He was taking this machine-gun up to the front, and mighty proud he was of it. "A clever gun," he called it; "an almighty clever gun."

He had ridden alongside of it sitting on the top of his horse as sailors do through seventy miles of desert without a halt; watching over it and tending it as he might have watched and tended his mother, or perhaps some other woman.

"Gad! doctor," he exclaimed, kicking out his sturdy legs and contemplating with some satisfaction the yellow hide topboots which he had bought at the Army and Navy stores. I know the boots well, and avoid them. Gad! doctor, you should see that gun on the war-path. Travels as light as a tricycle. And when she begins to talk my stars! Click click-click-click. For all the world like a steam-launch's engine - mowing 'em down all the time. No work for you there. It will be no use you and your stalactites progging about with skewers for the bullet. Look at the other side, my boy, and you'll find the beauty has just walked through them."

"Soda or plain ?" I asked-in parenthesis.

"Soda. I don't like the flavor of dead camel. A big drink, please. I feel as if I were lined with sandpaper."

He slept that night in the little shanty built of mud, and roofed chiefly with old palm-mats, which was gracefully called the head surgeon's quarters. That is to say, he partook of such hospitality as I had to offer him.

Sammy and I had met before he had touched a rope or I a scalpel. We hailed from the same part of the country - down Devonshire way; and to a limited extent, we knew each other's people; which little phrase has a vast meaning in places where men do congregate.

We turned in pretty early I on a hos pital mattress, he in my bed; but Sam would not go to sleep.
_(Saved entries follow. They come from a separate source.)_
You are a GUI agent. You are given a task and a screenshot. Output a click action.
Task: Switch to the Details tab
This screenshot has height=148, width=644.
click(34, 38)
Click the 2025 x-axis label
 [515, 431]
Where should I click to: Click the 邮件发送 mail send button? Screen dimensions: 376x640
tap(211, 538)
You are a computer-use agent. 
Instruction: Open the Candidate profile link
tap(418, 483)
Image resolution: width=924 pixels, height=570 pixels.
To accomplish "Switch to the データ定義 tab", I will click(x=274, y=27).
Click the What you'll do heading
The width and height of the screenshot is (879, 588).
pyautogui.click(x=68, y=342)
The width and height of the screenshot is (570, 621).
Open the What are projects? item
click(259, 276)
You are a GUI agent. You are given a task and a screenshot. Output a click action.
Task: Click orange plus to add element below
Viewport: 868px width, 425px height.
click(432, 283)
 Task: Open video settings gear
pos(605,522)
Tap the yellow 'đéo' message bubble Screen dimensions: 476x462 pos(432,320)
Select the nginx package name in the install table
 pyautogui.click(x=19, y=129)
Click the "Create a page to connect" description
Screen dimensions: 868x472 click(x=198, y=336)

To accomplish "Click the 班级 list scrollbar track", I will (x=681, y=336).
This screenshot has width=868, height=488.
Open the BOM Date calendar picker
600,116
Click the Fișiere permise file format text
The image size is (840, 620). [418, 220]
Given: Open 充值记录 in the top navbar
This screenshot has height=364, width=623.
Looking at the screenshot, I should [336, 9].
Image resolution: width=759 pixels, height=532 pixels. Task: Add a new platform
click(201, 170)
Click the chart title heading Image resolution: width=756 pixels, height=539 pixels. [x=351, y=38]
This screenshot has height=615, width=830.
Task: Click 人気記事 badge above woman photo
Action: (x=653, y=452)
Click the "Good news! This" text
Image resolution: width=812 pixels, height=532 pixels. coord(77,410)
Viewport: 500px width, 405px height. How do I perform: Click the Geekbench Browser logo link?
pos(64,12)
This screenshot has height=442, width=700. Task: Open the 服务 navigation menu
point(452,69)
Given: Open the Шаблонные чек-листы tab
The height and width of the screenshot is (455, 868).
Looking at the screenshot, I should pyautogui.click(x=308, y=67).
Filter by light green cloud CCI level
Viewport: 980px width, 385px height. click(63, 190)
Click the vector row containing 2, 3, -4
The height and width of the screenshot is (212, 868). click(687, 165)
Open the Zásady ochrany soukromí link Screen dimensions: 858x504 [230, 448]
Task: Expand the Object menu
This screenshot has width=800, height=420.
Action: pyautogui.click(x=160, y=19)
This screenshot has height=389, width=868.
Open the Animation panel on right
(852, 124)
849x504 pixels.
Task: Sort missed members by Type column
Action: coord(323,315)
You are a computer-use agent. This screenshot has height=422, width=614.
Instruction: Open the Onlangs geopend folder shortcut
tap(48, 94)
He would lie with his arms above his head (which is not an attitude of sleep), and talk about that everlasting gun.

I dozed off to the murmur of his voice expatiating on the extreme cunning of the ejector, and awoke to hear details of the rifling.

We did not talk of home, as do men in books when lying by a camp-fire. Perhaps it was owing to the absence of that picturesque adjunct to a soldier's life. We talked chiefly of the clever gun; and once,

just before he fell asleep, Sammy returned to the question of the nurses.

"Yes," he said, "the head saw-bones down there told me to tell you that he had got permission to send you three nurses. Treat 'em kindly, Jack, for my sake. Bless their hearts! They mean well."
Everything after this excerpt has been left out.